From the first line to the last, restate the data exactly, leaving out the images.

#### SUPPLIED RECORDS ####

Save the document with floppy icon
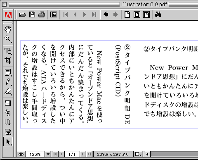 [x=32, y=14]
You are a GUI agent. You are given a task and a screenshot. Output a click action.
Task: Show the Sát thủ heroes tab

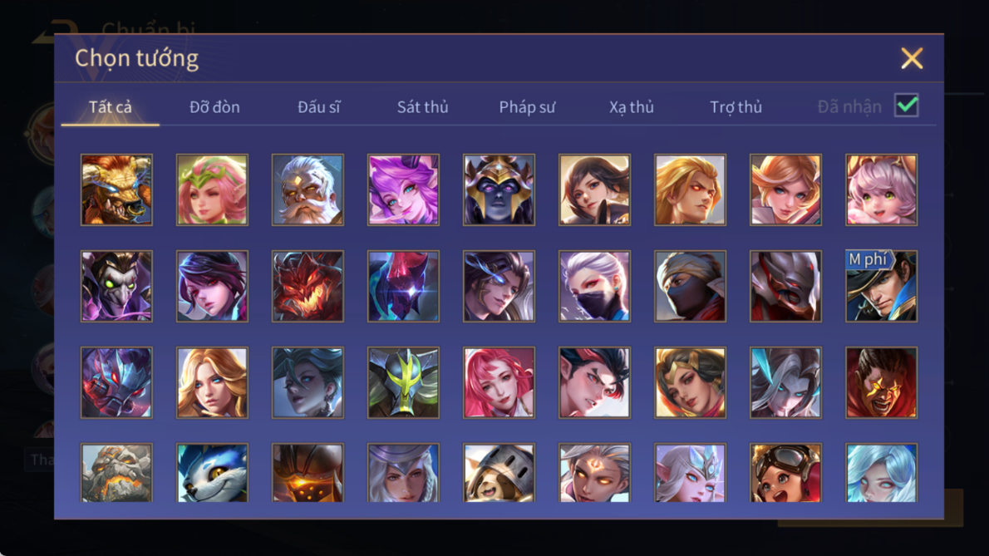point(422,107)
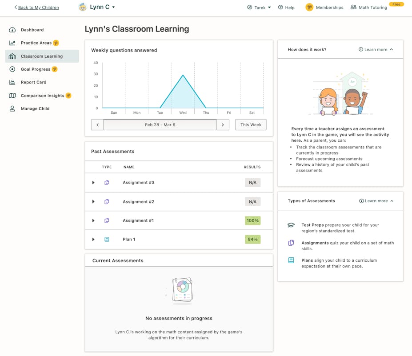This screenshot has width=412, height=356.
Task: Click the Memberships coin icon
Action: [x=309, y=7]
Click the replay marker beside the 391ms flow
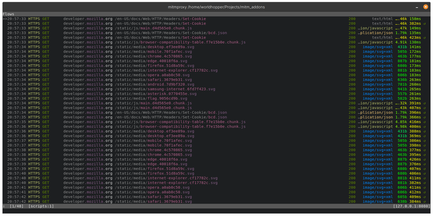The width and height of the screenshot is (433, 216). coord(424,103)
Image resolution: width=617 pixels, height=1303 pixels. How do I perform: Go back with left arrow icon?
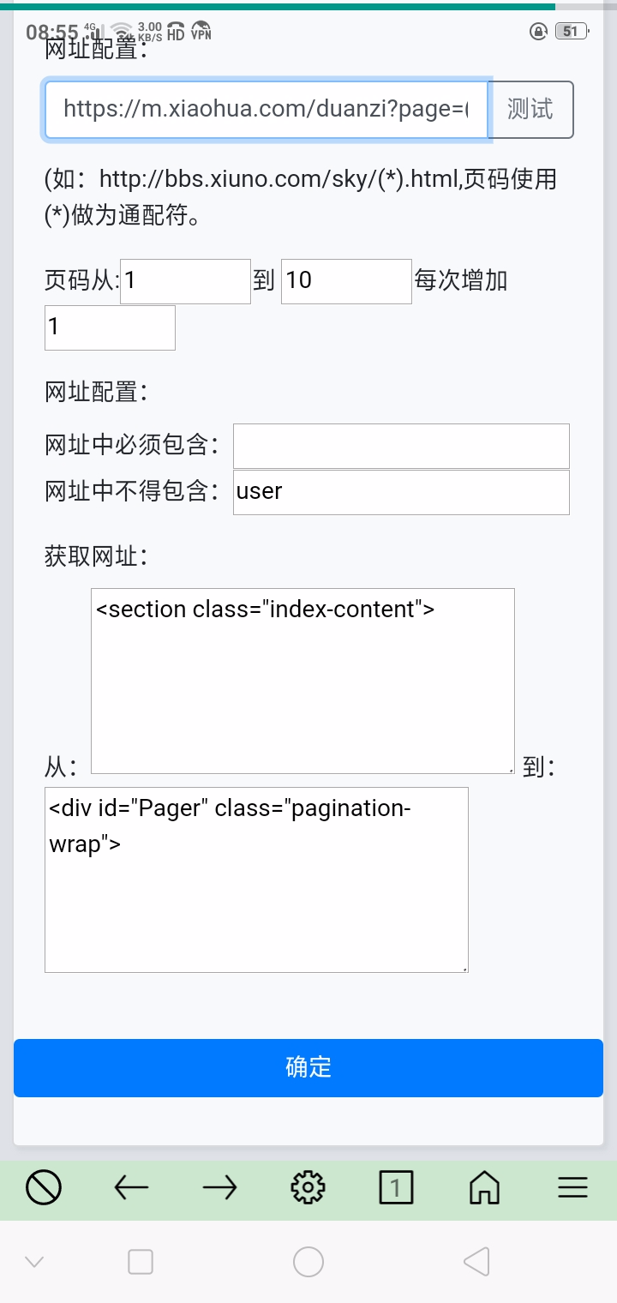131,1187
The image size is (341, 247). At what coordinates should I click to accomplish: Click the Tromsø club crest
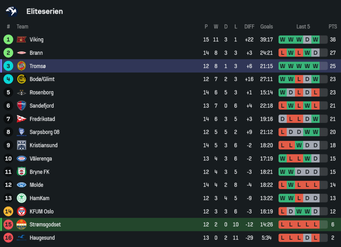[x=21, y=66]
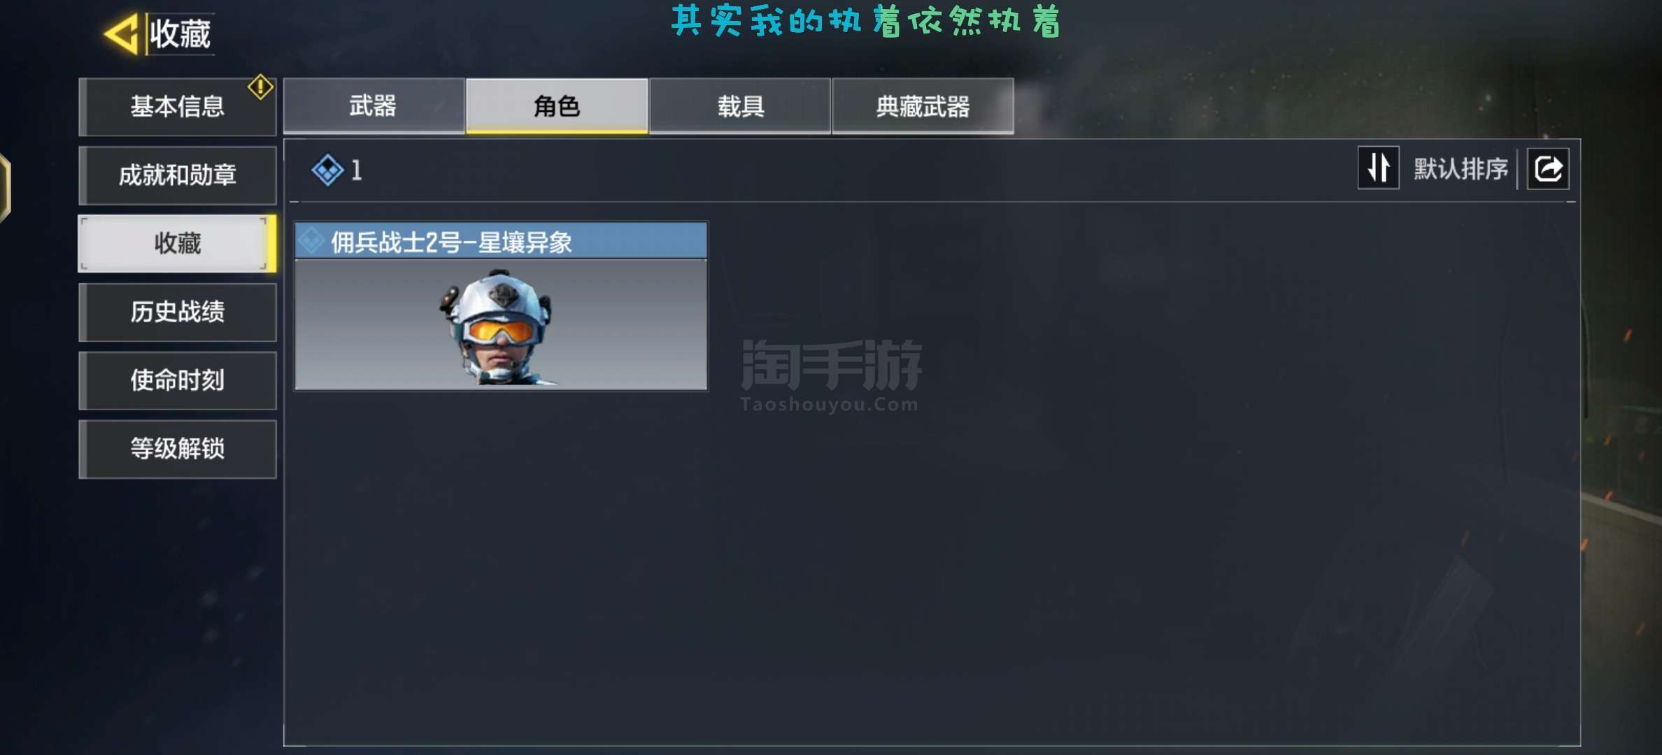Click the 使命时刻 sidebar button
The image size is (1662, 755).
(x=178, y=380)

####

▶ _TASK RESPONSE_
Save the document with floppy icon
 [x=32, y=14]
You are a GUI agent. You are given a task and a screenshot. Output a click action.
Task: Show the Sát thủ heroes tab

point(422,107)
This screenshot has width=412, height=356.
Task: Click the Memberships coin icon
Action: [x=309, y=7]
Click the replay marker beside the 391ms flow
The width and height of the screenshot is (433, 216). coord(424,103)
Image resolution: width=617 pixels, height=1303 pixels. How do I perform: Go back with left arrow icon?
131,1187
The image size is (341, 247). At what coordinates should I click to accomplish: Click the Tromsø club crest
[x=21, y=66]
Click the 使命时刻 sidebar button
The image size is (1662, 755).
(x=178, y=380)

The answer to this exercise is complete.